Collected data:
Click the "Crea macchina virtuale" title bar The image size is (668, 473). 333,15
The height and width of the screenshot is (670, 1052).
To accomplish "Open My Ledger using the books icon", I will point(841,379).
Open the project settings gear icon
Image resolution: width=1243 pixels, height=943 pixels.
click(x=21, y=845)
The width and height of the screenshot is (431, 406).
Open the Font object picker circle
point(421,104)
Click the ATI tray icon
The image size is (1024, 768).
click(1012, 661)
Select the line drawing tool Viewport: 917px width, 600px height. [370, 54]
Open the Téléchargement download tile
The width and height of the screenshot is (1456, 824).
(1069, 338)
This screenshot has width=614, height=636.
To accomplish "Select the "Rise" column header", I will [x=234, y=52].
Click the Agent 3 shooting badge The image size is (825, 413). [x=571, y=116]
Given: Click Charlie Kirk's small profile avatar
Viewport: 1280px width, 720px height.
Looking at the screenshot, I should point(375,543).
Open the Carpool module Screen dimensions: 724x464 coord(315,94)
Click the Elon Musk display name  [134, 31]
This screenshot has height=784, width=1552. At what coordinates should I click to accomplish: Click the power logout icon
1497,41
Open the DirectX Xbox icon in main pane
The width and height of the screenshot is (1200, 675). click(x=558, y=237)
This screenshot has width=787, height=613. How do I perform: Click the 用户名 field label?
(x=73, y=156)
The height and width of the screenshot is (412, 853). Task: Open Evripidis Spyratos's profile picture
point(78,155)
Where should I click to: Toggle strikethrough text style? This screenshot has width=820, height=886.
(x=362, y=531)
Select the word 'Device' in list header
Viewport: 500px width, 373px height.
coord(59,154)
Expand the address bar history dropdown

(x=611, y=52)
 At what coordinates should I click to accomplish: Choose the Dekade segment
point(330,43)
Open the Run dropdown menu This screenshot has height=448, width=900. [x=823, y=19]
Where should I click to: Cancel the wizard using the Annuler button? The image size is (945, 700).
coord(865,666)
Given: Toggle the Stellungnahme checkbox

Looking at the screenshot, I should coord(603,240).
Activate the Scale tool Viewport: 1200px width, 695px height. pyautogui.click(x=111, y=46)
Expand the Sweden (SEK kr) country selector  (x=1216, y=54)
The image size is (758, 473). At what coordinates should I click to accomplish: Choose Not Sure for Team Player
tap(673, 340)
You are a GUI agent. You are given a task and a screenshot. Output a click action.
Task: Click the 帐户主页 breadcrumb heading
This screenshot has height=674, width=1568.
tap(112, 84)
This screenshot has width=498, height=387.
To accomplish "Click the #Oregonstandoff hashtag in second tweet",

[Instructions to follow] Which of the lines above hold the string "will"? Pick each of them out.

[Output of the task]
To accomplish "Open My Ledger using the books icon", I will point(841,379).
To accomplish "Select the "Rise" column header", I will [x=234, y=52].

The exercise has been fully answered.